Love’s addiction sustained me through any obstacle, for only a fool would navigate a life besieged by hardships and illness, feeling as though they could conquer a marathon while struggling for breath.

“I admire addicts. In a world where everybody is waiting for some blind, random disaster or some sudden disease, the addict has the comfort of knowing what will most likely wait for him down the road. He’s taken some control over his ultimate fate, and his addiction keeps the cause of his death from being a total surprise.”

― Chuck Palahniuk

When I could determine where I was going first, and then decide who I would take with me on the journey, it made everything worthwhile. The destination belonged to me, with all the dreams and desires I could ever imagine, but the company I kept was always my choice. There were various factors to consider, and many of them made sense for a certain period of time. Perhaps there was a lesson to learn or it served as a reminder that I needed to change my direction.

I was on my way to the destination, driven to reach the end, often forgetting the true significance of the journey itself, which was actually more important. I embarked on my life’s journey, consciously striving to stay on track, afraid of getting lost in unfamiliar territory. It was only when I let go of control that I discovered the most captivating destinations, gradually becoming addicted to these experiences. Breaking away from the norms and challenging the status quo became a daily pursuit. I felt liberated when I explored new opportunities, never afraid to leap from one path to another because life always had a way of guiding me back on track. Being rebellious at times was worth all the troubles that my disobedience might bring.

“There are two questions a man must ask himself: The first is ‘Where am I going?’ and the second is ‘Who will go with me?’

If you ever get these questions in the wrong order you are in trouble.”
― Sam Keen

I needed to focus on getting things done correctly, almost forgetting that what I truly needed was just the addition to make it perfect. I sought the assistance of others to help me deal with my own problems, only to end up disappointed and falling into addictive behaviours. In reality, the only person who could truly help me was myself. I desired a cake, expecting everyone around me to contribute, viewing love as a necessity when in truth, it was something I had to cultivate on my own. All I needed was the finishing touch, the cherry on top. The missing pieces should have been so insignificant that only keen eyes would notice the difference. The addition to what I had already built, the growth and lessons learned from every wrong path I had taken, that was the essence of love.

When I lacked self-love and doubted my own abilities, I could easily mistake it for addiction. I let go of hope and reached for a glass with two ice cubes and a strong beverage, thinking that if I ignored my feelings every night, they would eventually disappear. I hid my emotions behind a mask, forcing a fake smile in the morning, pretending that everything was fine, only to confront the night with the same destructive habits and an empty glass waiting to be refilled once again.
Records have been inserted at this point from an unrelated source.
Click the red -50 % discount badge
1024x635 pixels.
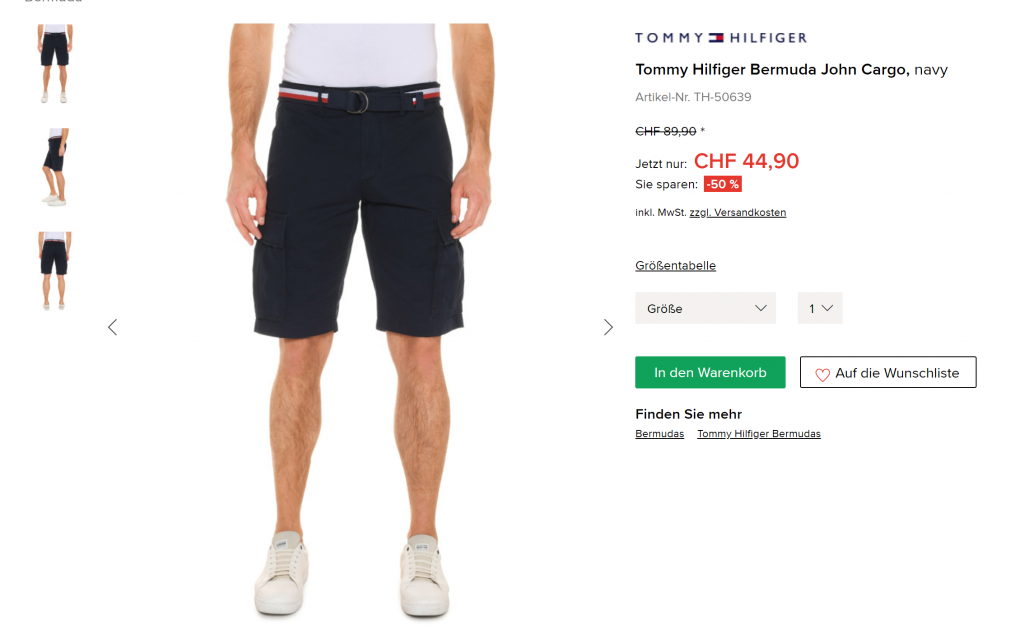tap(722, 184)
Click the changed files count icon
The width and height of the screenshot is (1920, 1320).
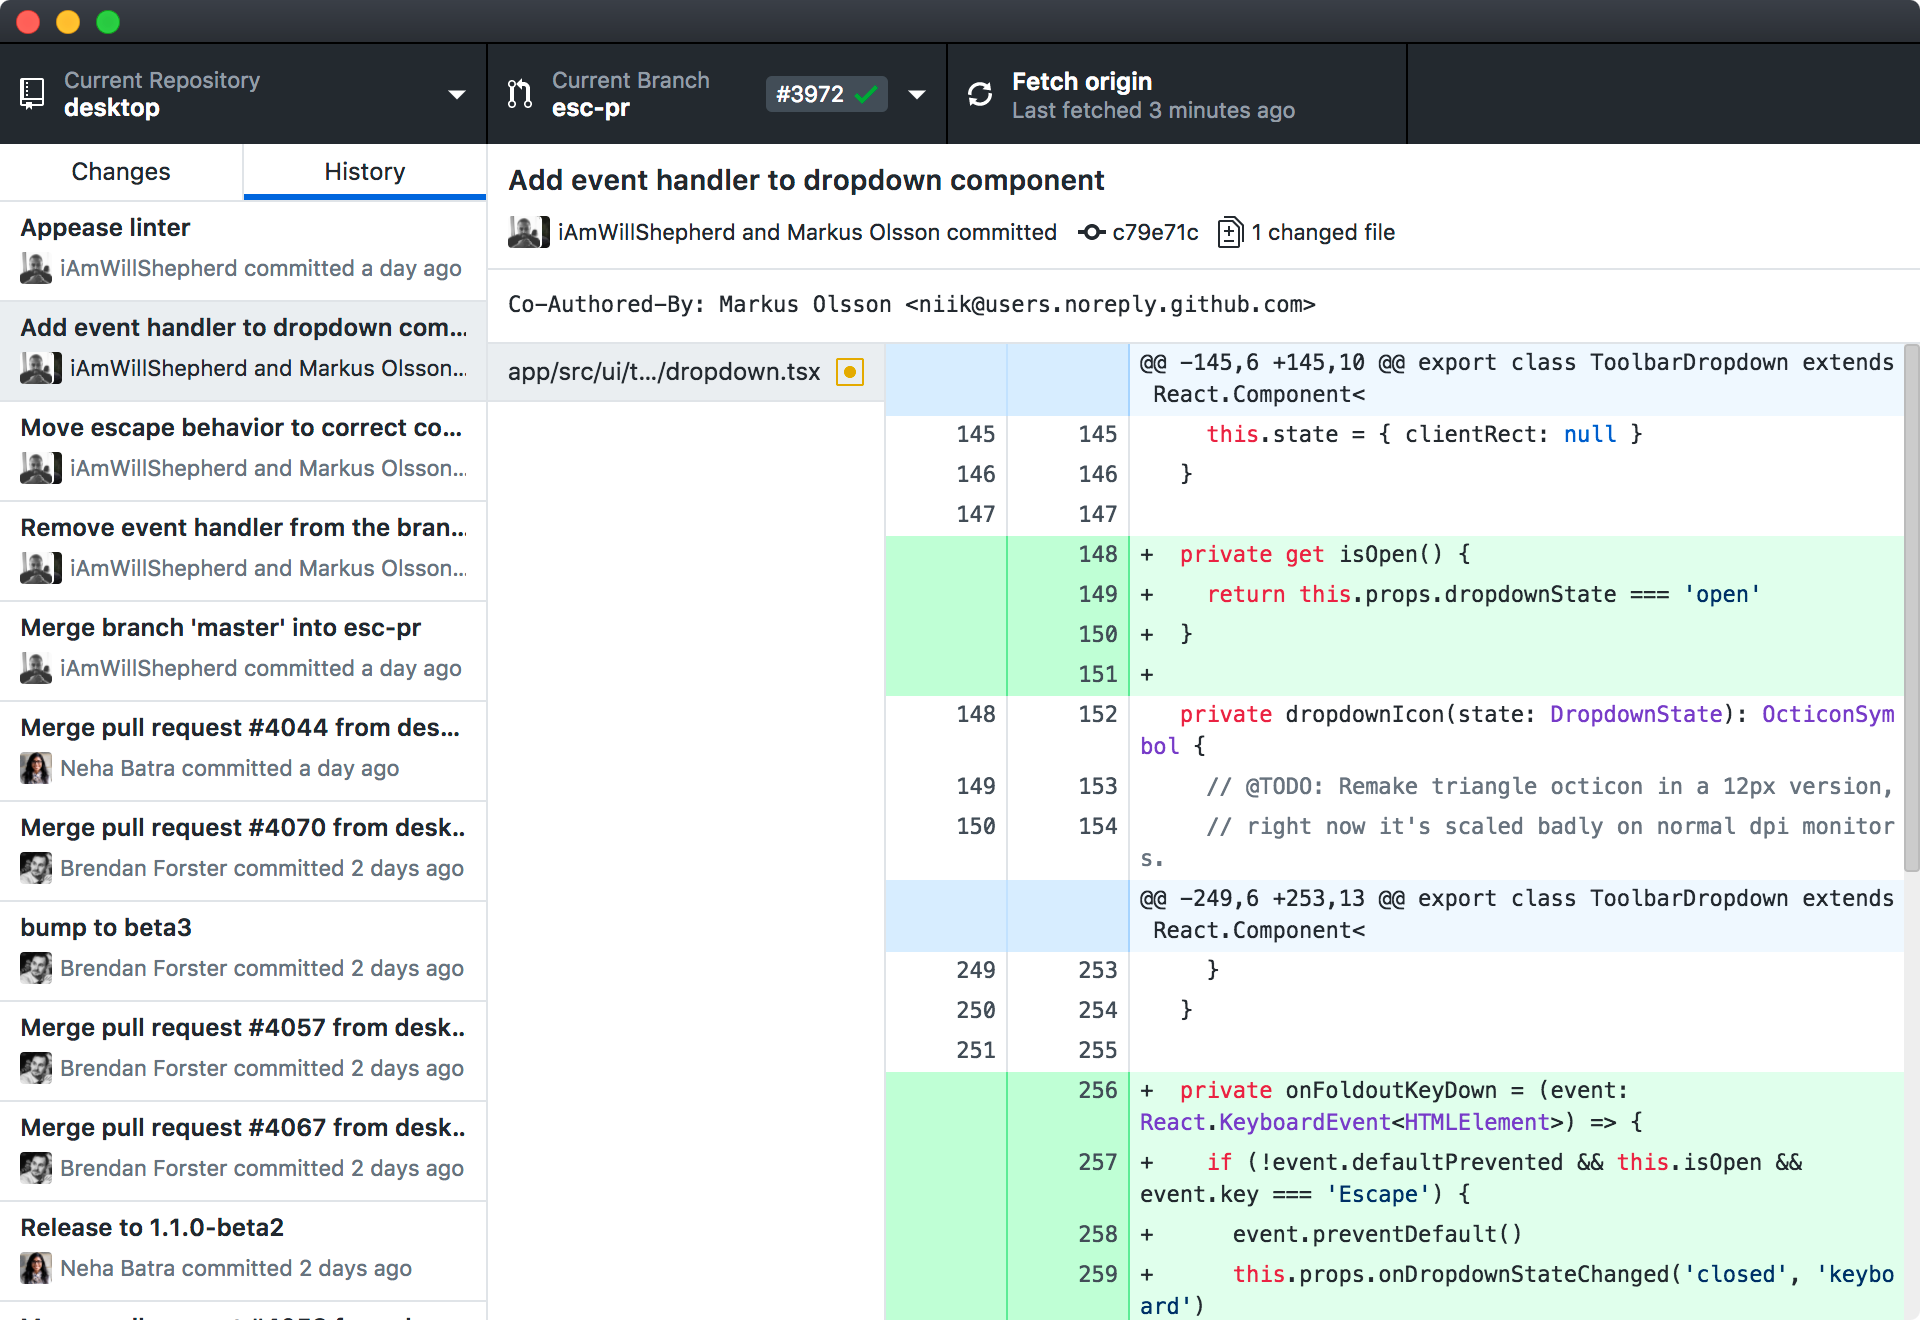pyautogui.click(x=1230, y=233)
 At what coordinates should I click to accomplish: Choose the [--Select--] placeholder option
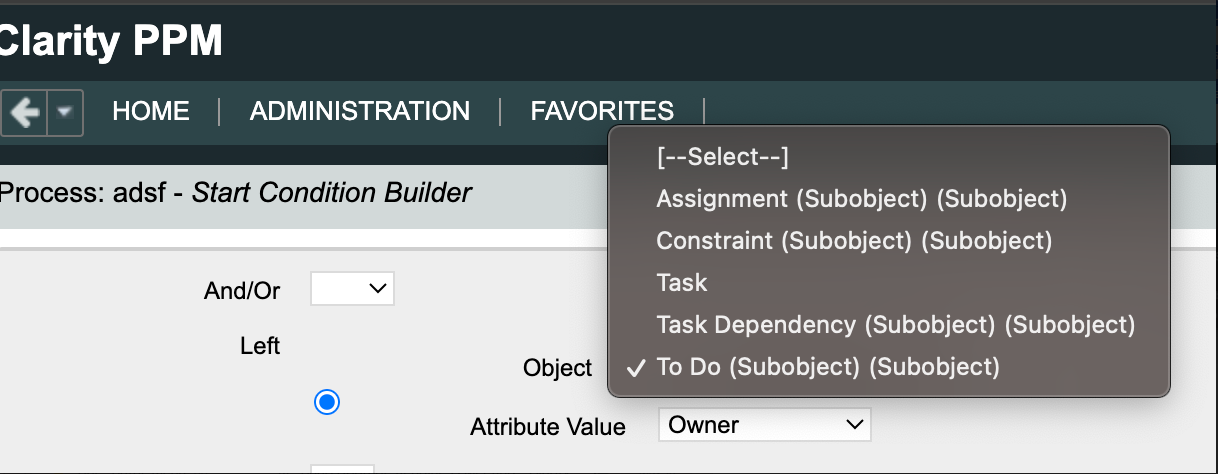[x=723, y=157]
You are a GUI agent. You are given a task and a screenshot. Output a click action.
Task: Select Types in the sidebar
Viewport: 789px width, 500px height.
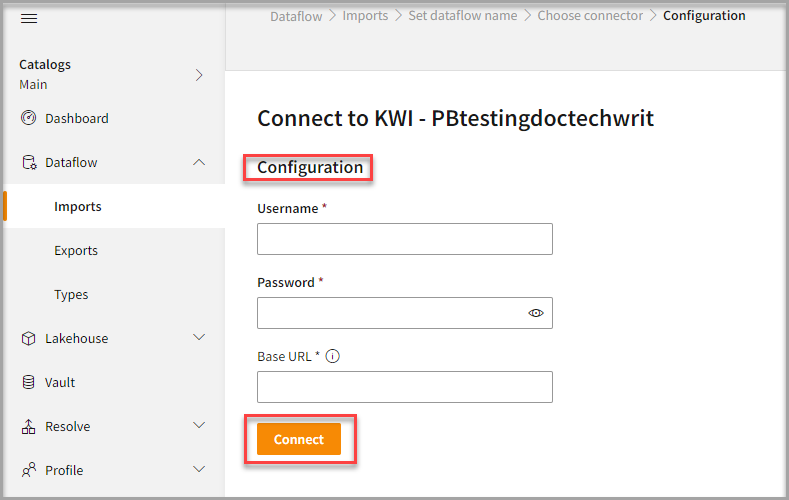(71, 295)
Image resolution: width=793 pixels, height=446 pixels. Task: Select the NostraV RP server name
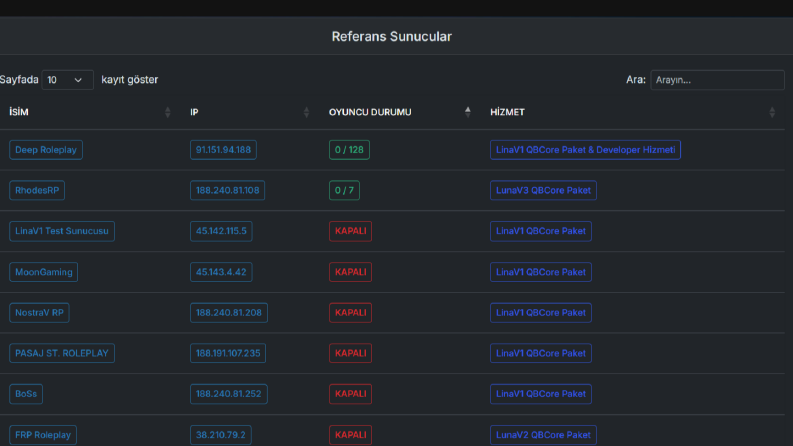click(39, 313)
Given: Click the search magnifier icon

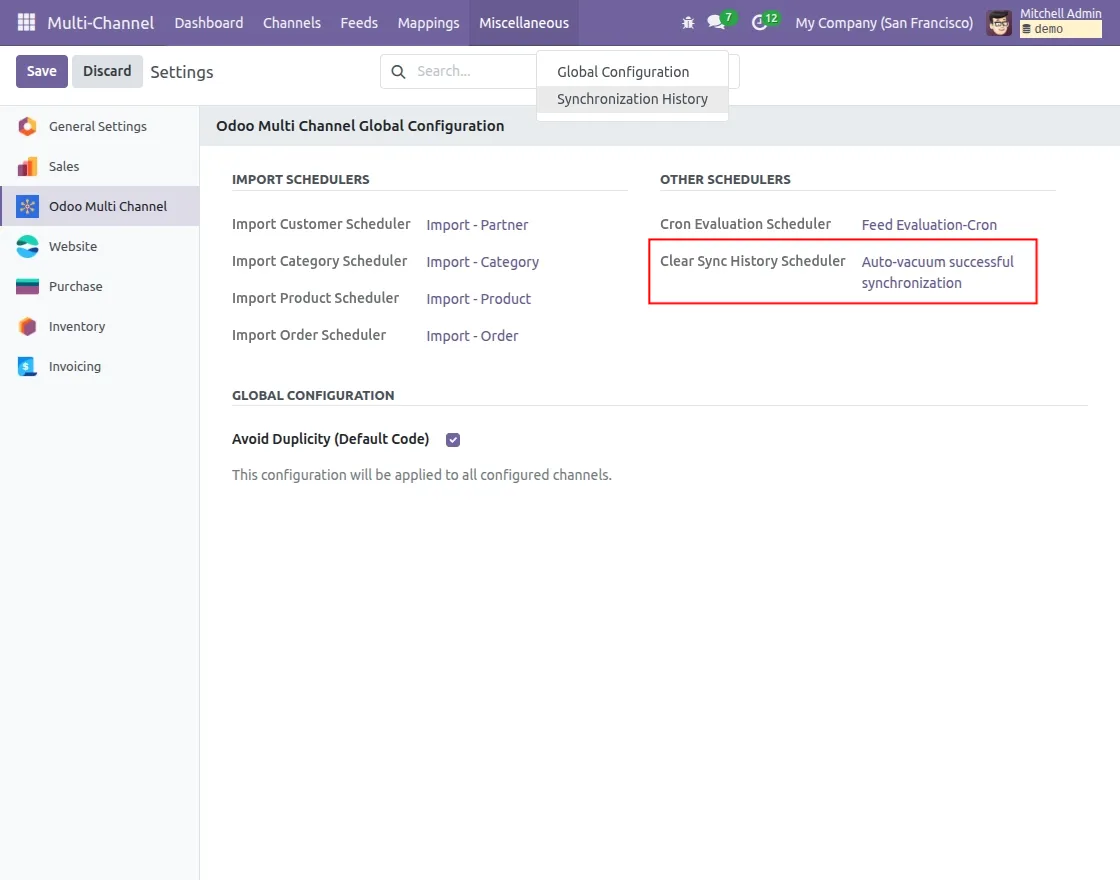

Facing the truth and breaking free from old patterns and ego could also mean leaving behind my old addictions and embracing a new way of living. It was a life where things were added as a bonus, not solely dependent on seeking extra love from others as a reward for good behaviour. I couldn’t change people, and everything had to come from within. All the unspoken words and unexpressed love would simply accumulate until one day, I would light a cigarette with them, leaving no trace behind.

“There’s so much I should say, so many things I should tell him, but in the end, I tell him nothing.

I cut a line and my losses, and I light a cigarette.”